In molte organizzazioni le persone si sentono estranee agli obiettivi e ai problemi della propria azienda, rese ciniche e disamorate da una leadership inetta, concentrata solo sul risultato di breve termine, incapace di creare nuovi stimoli, di disegnare processi efficaci ed efficienti e di sviluppare una visione del futuro che generi entusiasmo, coinvolgimento e partecipazione.
Secondo la leggenda, Alessandro rese visita al filosofo Diogene di Sinope e volendo esaudire un suo desiderio gli chiese cosa desiderasse. Ecco la versione dell’incontro data da Plutarco:
“Poiché molti statisti e filosofi erano andati da Alessandro congratulandosi con lui, questi pensò che anche Diogene di Sinope, che era a Corinto, avrebbe fatto altrettanto. Ma dal momento che il filosofo non gli diede la minima attenzione, continuando a godersi il suo tempo libero nel sobborgo di Craneion, Alessandro si recò di persona a rendergli visita; e lo trovò disteso al sole.

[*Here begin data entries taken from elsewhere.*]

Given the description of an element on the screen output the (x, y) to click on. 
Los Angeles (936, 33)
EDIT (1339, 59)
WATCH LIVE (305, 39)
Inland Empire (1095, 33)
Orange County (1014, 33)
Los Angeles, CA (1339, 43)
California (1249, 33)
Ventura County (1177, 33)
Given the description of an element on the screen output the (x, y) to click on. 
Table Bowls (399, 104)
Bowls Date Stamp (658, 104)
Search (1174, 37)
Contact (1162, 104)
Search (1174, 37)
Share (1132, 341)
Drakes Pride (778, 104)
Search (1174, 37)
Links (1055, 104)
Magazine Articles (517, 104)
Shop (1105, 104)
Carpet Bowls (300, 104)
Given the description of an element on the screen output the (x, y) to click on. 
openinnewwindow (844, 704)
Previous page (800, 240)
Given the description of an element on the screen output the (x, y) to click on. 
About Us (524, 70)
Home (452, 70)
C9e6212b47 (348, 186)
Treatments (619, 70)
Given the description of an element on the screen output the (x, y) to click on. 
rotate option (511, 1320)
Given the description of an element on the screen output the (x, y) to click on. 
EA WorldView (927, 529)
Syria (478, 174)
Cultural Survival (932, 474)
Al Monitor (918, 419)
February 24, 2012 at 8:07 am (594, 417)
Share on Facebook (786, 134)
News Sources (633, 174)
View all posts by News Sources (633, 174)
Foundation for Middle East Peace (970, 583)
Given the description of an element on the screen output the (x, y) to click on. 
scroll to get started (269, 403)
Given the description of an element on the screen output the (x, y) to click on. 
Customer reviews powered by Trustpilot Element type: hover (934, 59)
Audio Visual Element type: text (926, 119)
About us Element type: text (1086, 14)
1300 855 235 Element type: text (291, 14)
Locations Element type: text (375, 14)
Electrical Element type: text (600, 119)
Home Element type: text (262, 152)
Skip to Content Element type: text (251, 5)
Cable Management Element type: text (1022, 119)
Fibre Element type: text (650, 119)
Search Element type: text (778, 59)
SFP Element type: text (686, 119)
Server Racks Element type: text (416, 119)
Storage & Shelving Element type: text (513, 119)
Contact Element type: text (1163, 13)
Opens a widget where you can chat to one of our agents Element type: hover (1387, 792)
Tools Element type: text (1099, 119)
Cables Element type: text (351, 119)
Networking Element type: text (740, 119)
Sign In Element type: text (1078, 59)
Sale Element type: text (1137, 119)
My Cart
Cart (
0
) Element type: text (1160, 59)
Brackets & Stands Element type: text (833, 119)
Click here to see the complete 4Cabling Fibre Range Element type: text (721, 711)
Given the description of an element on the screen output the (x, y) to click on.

Diogene sollevò un po’ lo sguardo, quando vide tanta gente venire verso di lui, e fissò negli occhi Alessandro. E quando il monarca si rivolse a lui salutandolo, e gli chiese se volesse qualcosa, egli rispose “Sì, stai un po’ fuori dal mio sole“.
(Wikipedia)
Ecco, abbiamo bisogno, innanzitutto, di una leadership che non faccia ombra.